2018-08-06 Thread Daniel P . Berrangé
On Mon, Aug 06, 2018 at 07:20:10AM +0200, Christian Ehrhardt wrote:
> In that case I wonder what the libvirt community thinks of the proposed
> general "Pid is gone means we can assume it is dead" approach?

The key thing with the shutdown process is that we use the dissapperance of
the PID as the flag to indicate that it is safe to release any resources that
the PID was using. eg the hostdevs are now available for another guest to use.

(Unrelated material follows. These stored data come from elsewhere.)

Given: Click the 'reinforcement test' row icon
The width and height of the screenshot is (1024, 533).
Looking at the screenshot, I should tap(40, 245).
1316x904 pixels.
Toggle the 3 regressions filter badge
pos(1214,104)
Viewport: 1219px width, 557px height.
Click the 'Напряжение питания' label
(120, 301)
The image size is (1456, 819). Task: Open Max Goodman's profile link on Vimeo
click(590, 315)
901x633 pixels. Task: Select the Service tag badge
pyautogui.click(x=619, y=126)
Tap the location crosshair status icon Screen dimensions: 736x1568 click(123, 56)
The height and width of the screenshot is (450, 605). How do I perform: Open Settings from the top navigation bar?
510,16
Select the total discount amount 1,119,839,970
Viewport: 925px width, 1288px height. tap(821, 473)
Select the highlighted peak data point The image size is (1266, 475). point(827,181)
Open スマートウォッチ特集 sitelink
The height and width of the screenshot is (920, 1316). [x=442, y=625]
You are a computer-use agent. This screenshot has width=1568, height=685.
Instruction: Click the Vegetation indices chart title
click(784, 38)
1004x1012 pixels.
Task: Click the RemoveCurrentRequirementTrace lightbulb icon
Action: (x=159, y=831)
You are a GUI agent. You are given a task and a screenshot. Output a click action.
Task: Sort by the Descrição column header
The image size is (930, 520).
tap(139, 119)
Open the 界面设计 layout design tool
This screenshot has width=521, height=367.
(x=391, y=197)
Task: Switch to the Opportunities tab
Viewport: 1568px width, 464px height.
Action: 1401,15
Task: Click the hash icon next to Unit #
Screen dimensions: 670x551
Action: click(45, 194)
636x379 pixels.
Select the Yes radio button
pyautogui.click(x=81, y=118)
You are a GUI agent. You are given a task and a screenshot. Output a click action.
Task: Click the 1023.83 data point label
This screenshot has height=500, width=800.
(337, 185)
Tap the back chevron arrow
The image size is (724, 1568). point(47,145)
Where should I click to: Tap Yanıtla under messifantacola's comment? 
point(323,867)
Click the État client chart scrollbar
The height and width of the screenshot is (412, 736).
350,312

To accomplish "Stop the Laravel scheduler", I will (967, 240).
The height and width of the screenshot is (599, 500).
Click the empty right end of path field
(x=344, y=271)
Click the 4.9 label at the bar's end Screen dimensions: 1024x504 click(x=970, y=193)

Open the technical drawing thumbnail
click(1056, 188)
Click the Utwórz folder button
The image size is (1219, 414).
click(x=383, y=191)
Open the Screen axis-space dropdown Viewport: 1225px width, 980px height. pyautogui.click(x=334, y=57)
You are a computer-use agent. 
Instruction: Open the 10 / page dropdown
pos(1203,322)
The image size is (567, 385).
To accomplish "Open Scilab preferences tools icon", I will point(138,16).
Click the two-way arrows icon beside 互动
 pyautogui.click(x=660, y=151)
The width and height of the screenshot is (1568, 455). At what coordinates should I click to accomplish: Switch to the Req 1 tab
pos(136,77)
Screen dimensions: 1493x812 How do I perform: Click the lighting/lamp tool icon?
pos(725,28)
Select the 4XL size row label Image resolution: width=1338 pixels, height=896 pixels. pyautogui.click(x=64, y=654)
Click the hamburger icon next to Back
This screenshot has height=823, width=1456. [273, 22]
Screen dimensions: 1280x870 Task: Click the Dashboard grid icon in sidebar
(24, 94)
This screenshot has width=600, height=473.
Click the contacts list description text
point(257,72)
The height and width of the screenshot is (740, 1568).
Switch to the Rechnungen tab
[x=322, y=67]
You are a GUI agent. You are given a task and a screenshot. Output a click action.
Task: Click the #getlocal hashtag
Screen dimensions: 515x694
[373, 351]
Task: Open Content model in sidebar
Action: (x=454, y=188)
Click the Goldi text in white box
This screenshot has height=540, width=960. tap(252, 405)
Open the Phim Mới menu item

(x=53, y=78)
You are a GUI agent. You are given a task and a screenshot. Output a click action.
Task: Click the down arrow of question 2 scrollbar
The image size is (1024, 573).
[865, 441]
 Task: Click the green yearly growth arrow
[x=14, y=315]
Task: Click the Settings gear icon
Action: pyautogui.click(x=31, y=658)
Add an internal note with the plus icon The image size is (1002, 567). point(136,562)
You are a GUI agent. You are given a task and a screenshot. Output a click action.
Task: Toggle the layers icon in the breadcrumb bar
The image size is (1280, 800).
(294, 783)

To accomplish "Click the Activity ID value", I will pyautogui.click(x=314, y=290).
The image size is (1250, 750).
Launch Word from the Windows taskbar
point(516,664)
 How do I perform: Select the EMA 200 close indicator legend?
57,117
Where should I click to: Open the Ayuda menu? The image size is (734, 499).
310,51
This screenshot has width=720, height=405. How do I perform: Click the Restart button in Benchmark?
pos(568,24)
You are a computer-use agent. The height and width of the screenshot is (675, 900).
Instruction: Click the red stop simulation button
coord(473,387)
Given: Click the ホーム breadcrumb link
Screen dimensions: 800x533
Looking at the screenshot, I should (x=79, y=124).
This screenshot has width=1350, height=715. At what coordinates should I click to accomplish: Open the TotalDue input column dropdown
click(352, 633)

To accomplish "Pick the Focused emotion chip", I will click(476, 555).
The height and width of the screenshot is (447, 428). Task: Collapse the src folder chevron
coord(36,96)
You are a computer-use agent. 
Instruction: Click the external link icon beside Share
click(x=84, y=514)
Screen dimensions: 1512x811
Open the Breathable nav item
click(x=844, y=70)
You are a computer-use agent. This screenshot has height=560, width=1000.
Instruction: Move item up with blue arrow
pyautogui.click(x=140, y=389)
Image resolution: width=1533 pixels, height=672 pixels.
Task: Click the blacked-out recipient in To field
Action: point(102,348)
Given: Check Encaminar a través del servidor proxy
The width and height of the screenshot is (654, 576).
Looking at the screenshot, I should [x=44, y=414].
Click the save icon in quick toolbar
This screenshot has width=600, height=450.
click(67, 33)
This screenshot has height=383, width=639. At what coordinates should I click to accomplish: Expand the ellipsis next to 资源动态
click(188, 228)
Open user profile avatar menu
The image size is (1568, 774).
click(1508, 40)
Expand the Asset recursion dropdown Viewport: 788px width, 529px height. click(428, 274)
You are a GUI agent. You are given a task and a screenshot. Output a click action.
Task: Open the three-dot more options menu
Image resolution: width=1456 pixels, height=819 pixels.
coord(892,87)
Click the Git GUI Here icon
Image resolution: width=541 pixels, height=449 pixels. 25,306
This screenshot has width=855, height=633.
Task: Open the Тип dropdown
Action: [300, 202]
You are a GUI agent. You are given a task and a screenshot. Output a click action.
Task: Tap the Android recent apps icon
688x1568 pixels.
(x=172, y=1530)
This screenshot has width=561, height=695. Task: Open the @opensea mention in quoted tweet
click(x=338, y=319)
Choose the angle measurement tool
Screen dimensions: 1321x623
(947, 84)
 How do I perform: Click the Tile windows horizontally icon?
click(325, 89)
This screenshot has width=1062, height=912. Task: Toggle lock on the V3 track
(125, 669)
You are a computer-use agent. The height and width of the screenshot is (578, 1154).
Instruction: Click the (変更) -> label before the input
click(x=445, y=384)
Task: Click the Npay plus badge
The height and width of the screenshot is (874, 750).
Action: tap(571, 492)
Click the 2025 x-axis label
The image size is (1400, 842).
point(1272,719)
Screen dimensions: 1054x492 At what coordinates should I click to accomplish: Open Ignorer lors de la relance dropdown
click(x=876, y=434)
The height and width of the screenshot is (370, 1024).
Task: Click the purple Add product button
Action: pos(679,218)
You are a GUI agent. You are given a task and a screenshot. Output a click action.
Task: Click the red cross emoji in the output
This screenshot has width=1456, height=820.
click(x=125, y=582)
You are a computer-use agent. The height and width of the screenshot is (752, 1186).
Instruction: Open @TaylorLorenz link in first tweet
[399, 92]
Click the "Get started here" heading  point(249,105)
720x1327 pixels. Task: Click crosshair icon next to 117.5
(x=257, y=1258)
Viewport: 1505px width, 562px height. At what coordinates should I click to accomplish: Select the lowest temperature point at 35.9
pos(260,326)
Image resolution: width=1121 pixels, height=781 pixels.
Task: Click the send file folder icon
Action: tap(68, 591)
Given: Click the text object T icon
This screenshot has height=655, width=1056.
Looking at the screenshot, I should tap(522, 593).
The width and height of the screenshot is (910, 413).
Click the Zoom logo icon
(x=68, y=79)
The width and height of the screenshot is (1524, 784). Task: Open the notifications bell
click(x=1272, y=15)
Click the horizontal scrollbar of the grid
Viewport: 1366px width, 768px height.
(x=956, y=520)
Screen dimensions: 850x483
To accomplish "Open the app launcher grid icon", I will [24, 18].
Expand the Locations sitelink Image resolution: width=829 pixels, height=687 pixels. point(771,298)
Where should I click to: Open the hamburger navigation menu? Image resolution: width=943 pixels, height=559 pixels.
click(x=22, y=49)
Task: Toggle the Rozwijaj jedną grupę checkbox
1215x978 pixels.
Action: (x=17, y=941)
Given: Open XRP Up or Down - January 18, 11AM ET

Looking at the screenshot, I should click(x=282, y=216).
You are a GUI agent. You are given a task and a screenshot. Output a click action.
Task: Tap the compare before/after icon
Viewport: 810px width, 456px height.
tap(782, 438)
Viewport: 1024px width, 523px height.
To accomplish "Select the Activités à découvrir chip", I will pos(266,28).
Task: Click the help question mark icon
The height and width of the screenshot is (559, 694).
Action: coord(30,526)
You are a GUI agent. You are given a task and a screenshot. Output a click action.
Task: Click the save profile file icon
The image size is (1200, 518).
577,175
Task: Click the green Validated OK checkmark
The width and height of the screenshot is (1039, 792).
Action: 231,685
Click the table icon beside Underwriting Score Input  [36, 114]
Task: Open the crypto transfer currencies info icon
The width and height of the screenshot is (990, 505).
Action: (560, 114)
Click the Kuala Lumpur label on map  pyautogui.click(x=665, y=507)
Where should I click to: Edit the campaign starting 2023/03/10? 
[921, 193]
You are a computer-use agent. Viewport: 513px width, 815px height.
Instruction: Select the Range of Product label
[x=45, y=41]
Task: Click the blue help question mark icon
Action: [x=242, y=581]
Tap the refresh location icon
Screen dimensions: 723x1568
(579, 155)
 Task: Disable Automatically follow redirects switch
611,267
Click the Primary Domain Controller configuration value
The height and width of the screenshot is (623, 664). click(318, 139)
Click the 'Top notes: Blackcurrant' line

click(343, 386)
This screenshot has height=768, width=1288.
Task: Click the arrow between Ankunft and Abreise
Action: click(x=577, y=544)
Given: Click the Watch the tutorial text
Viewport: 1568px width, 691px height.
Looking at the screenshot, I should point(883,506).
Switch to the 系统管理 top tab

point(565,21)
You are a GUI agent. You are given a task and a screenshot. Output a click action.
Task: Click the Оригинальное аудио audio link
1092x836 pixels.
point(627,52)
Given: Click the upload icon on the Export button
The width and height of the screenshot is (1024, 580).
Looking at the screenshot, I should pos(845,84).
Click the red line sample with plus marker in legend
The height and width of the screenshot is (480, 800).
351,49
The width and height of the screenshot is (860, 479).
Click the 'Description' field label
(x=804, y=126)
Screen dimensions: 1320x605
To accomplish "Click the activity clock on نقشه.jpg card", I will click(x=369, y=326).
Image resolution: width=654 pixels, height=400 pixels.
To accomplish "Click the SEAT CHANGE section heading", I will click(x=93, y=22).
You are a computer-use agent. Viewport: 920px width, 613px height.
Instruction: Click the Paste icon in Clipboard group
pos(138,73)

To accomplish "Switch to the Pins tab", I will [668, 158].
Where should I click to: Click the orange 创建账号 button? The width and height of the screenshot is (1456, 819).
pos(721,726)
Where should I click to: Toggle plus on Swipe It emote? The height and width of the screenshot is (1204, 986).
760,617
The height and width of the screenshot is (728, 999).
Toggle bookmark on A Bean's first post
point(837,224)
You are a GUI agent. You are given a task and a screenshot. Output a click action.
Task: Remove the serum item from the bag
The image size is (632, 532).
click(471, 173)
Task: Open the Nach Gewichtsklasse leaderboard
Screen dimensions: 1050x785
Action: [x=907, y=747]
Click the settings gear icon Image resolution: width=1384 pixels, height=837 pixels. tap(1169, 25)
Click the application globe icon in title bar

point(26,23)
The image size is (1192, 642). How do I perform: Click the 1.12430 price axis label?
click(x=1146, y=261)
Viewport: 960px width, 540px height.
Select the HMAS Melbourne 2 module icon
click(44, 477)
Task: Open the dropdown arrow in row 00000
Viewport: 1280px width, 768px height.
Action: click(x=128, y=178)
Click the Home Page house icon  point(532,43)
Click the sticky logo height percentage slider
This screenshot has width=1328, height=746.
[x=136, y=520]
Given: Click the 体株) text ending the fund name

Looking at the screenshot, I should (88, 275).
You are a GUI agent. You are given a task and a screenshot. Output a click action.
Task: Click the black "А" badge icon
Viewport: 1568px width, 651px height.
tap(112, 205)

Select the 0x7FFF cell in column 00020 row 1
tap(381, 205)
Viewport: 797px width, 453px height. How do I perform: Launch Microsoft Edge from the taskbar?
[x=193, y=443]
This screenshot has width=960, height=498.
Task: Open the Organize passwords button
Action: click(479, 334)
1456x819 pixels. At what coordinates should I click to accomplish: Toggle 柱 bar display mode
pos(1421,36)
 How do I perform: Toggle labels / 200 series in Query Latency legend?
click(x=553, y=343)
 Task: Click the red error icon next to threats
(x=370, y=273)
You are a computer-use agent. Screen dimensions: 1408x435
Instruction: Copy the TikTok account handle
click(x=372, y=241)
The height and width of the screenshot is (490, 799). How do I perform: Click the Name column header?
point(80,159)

I'd be concerned that if we looking /proc/$PID going away as the flag, then
we would be releasing the hostdevs for reuse, before the kernel has cleaned
them up. In the best case this would result in a 2nd guest failing to start
because the device was still in the case, in the worst case we could crash
the entire host (though I'd be hopeful vfio prevents that).

> An alternative would be to understand on the Kernel side why the PID is
> gone "too early" and fix that so it stays until fully cleaned up.
> But even then on the Libvirt side we would need the extended timeout values.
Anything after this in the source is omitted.